Other powers: your Magic Allies
The most accessible, responsive spirits of all may be your personal ancestral spirits. It is assumed in many cultures, that following death, some part of the individual stays behind to provide protection to descendants. The remaining family in return is expected to remember them, honor that memory, be a source of pride and perhaps offer gestures of respect on occasion.
Although you may always petition anyone with whom you feel kinship, by definition, ancestral spirits must be deceased blood relatives. It is not necessary for you to know who they actually were nor do you need to know their names, although any details you have strengthen the process. Which ancestors should you appeal to? Whichever ones you want. Your actual descent, your DNA if you will, goes back to the dawning of human time. If you're not comfortable with your immediate ancestors, go back further. Visualize them hovering over you, waiting to be honored and put to work.

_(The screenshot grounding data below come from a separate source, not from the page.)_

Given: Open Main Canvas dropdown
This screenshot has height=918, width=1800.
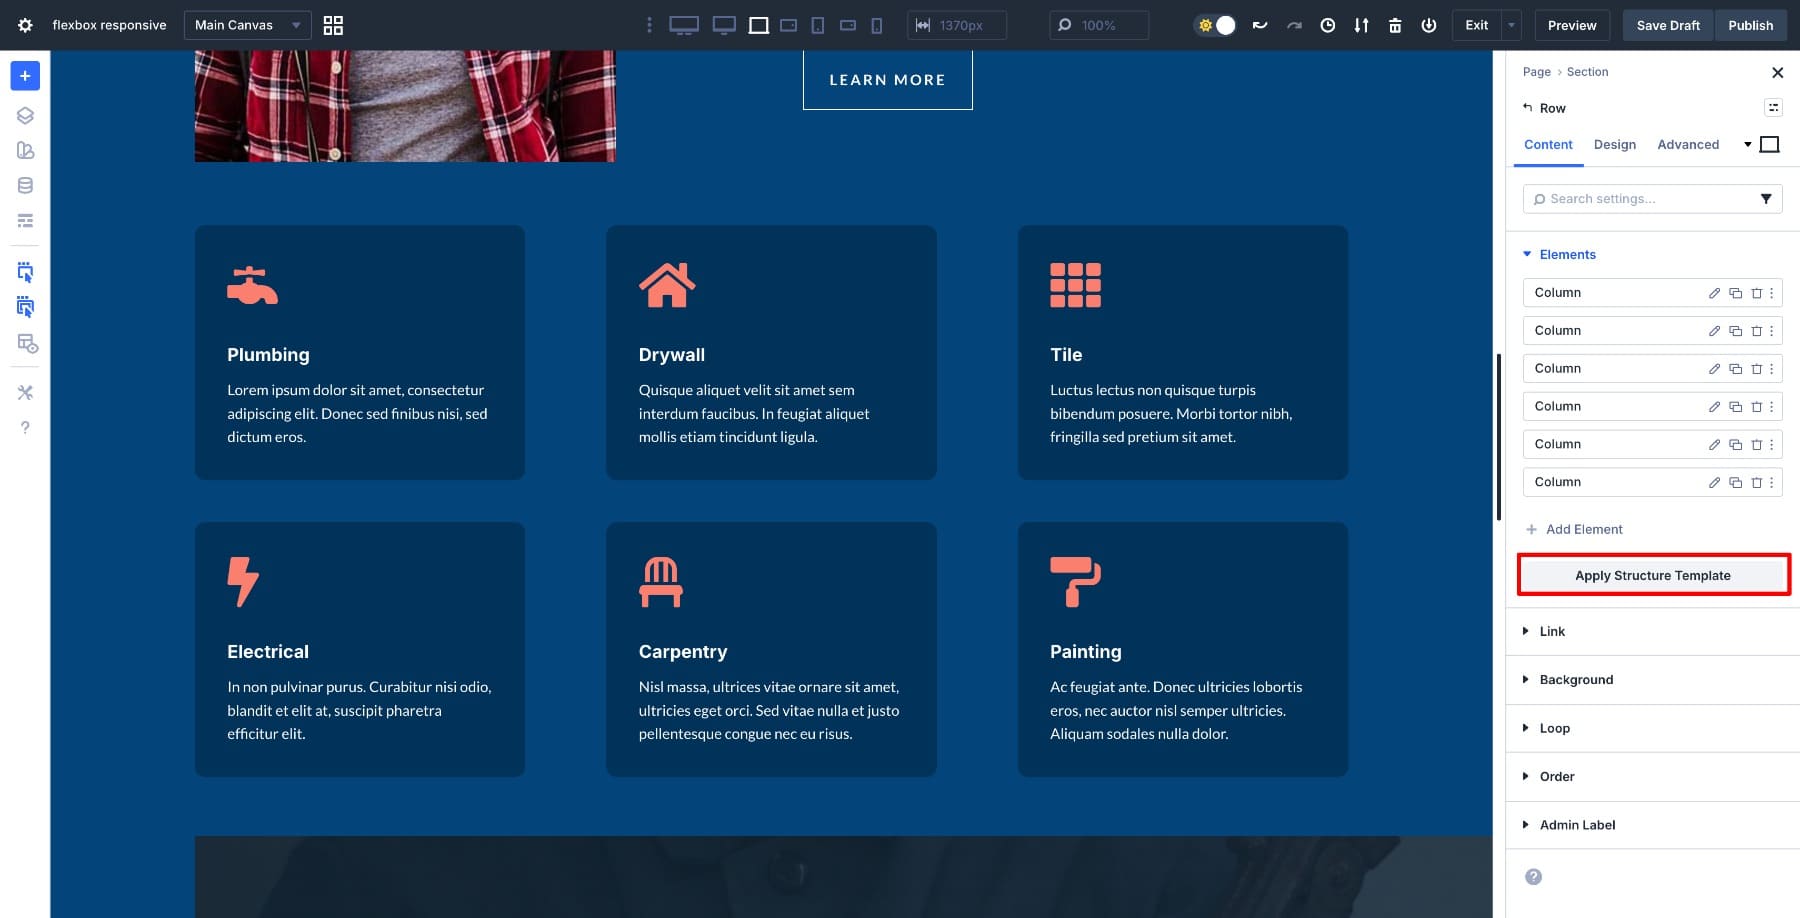Looking at the screenshot, I should click(247, 25).
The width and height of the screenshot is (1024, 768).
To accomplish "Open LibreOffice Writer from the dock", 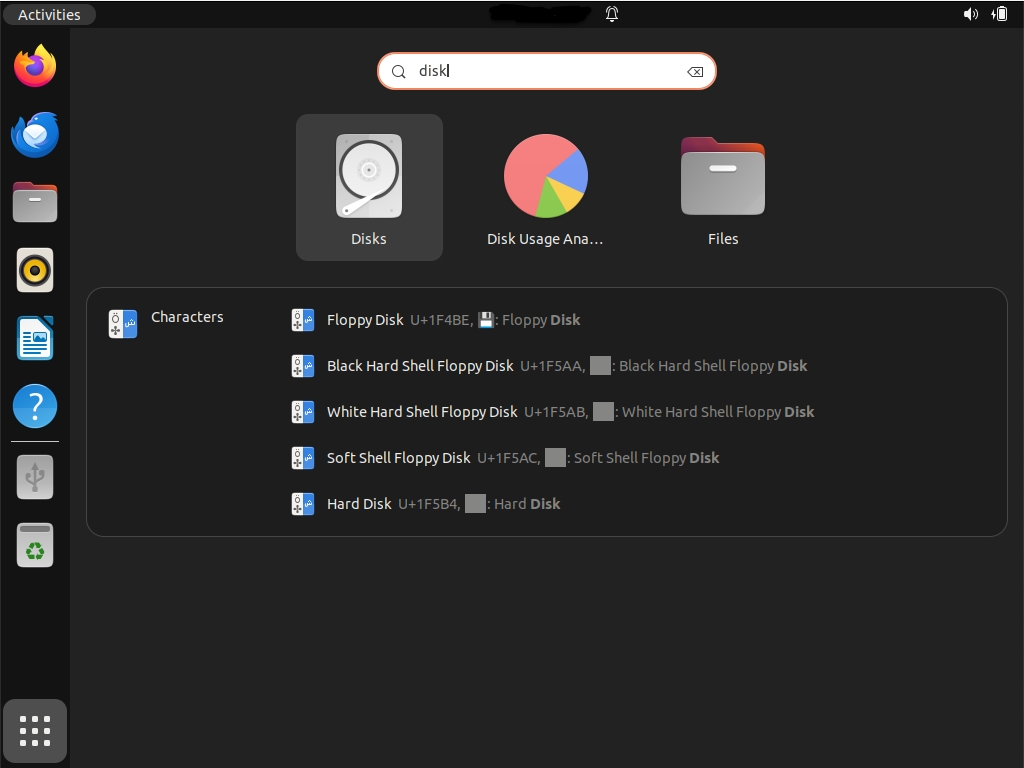I will point(35,338).
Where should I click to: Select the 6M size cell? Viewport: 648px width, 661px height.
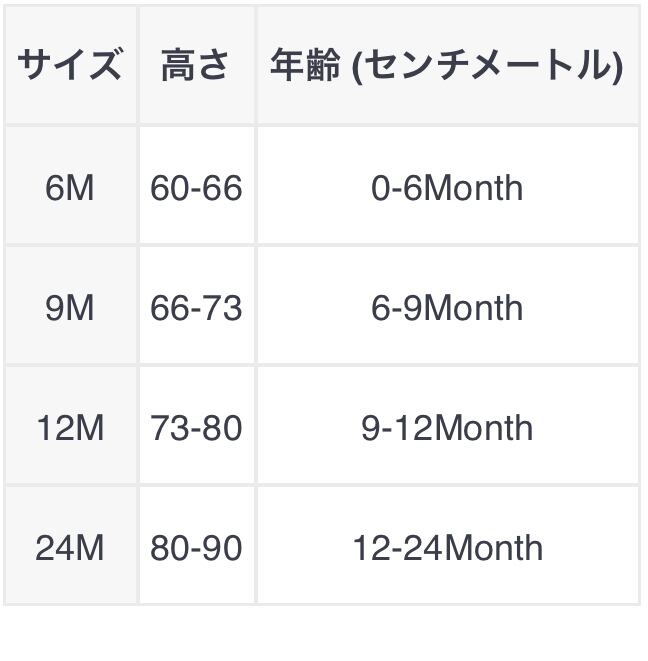70,187
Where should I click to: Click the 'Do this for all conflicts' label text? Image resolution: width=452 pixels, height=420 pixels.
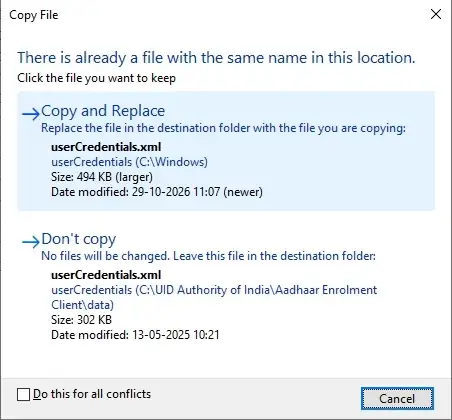click(92, 394)
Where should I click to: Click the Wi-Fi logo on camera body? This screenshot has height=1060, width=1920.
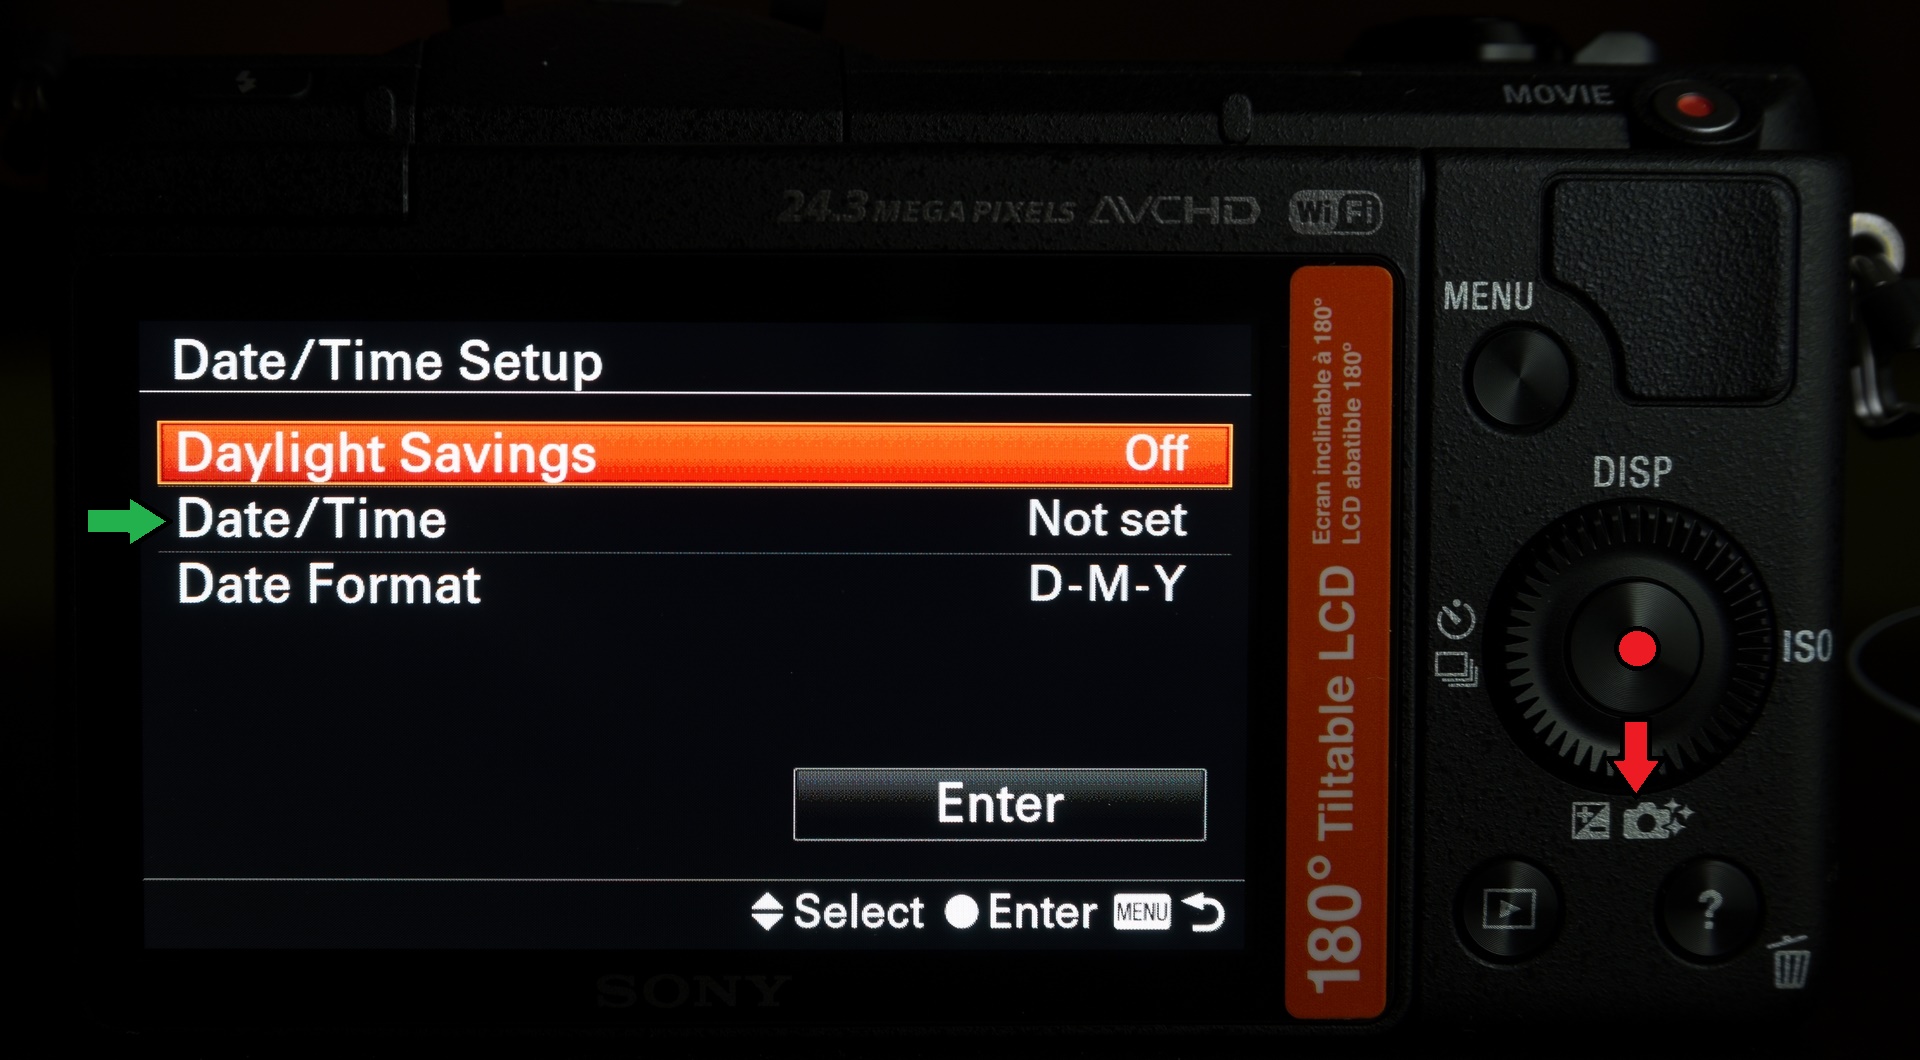point(1336,212)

Are you a messy eater? If food constantly falls off your fork, if it's always dropping onto your clothes, this may be your ancestors telling you they want a word with you. Set up some communication and see whether your table habits suddenly become neater.

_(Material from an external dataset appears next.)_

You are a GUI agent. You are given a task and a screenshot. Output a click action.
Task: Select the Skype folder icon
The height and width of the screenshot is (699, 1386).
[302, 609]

To communicate, pay homage or ask for direction, erect a family altar. All that is required is a glass of pure springwater and a white candle. Burn candles for seven days, extinguishing the flames when not supervised. The spirits care about your safety. It's not necessary to change the water or add to it if it evaporates. If it pleases you, make a more elaborate altar. Put out photographs of relatives if you have them or display something that symbolizes those relations for you. If you think they'd really prefer a cup of coffee, a glass of wine or something stronger, place that out in addition. (The water is a requirement; it's more for purposes of attracting spiritual attention than for drinking.) Serve the ancestors food they would like, food representative of your ancestry and their time. If that isn't possible, offer them something special to you. Offer them what you would give them if they could visit and tell you of their and your history, offer you advice born of observation and wisdom.